La familia y su responsabilidad primaria
El segundo cambio inevitable, la segunda realidad innegable que esta pandemia nos ha obligado a aceptar y abrazar, es la preeminencia de la familia en el proceso educativo. Durante los largos meses de cuarentena hemos dependido de adultos en la familia, que aseguren la participación activa y responsable de los estudiantes, especialmente los más pequeños, en la nueva modalidad de educación virtual. Les tocó asumir el rol que siempre hemos afirmado que tienen al decir que la responsabilidad primaria de la educación de los hijos es de los padres. Nuestra filosofía educativa cristiana afirma que nosotros, los educadores profesionales, somos solamente socios, apoderados de la familia, en la empresa de educar a sus hijos, pero que la responsabilidad más importante es de los padres o adultos encargados. Esta filosofía, que sonaba bien al expresarla pero que no se practicaba, fue forzosamente aplicada. ¡Logramos lo que tanto tiempo antes habíamos “predicado” en sesiones y escuelas para padres! Y ahora, es importante no dar marcha atrás.
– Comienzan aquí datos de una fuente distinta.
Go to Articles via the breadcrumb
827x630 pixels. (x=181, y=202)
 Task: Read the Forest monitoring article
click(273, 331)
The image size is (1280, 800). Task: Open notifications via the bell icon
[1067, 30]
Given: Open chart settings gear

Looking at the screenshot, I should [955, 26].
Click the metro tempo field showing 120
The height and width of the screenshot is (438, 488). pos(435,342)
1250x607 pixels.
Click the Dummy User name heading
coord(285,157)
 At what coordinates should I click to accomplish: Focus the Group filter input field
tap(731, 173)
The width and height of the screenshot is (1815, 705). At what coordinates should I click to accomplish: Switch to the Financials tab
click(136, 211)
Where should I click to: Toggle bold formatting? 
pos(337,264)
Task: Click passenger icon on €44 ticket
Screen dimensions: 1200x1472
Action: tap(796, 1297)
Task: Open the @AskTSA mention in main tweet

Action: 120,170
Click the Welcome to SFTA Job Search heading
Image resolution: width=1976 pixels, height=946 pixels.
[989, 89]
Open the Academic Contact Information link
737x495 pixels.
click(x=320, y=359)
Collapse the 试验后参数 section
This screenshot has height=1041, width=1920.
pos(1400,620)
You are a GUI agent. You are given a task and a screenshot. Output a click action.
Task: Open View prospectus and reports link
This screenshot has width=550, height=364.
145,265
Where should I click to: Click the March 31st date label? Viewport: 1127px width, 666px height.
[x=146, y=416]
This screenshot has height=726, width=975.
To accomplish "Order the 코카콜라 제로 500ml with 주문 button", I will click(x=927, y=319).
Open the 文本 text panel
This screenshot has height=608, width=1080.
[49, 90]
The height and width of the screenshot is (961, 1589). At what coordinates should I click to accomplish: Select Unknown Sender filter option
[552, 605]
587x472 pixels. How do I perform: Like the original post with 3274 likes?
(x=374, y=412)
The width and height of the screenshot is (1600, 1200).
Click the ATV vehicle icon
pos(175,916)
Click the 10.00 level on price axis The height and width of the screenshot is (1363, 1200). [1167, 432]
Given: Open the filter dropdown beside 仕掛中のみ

En ACSI ya no nos referiremos más a nuestra misión en términos de “educación escolar cristiana”, sino ahora se trata de avanzar, apoyar y defender a la “educación cristiana”, no importando el lugar, los medios o los agentes que hacen posible esta educación. Ya no hablamos solo de la educación que se da en un edificio escolar sino la que sucede en todo tiempo y en todo lugar. Dentro o fuera del aula de clases, con libros de texto impresos o digitales, con o sin plataformas de aprendizaje virtual, lo esencial es proveer a los estudiantes con una educación Cristocéntrica. Cristo al centro del currículum; Cristo al centro del programa académico; Cristo al centro de la vida de cada miembro de la comunidad educativa; no importa si es directivo, coordinador, director, docente, padre de familia o estudiante. Lo que hace cristiana a la educación no es el lugar donde se realiza, ni el contenido de lo que se enseña, sino las personas que participan en ella.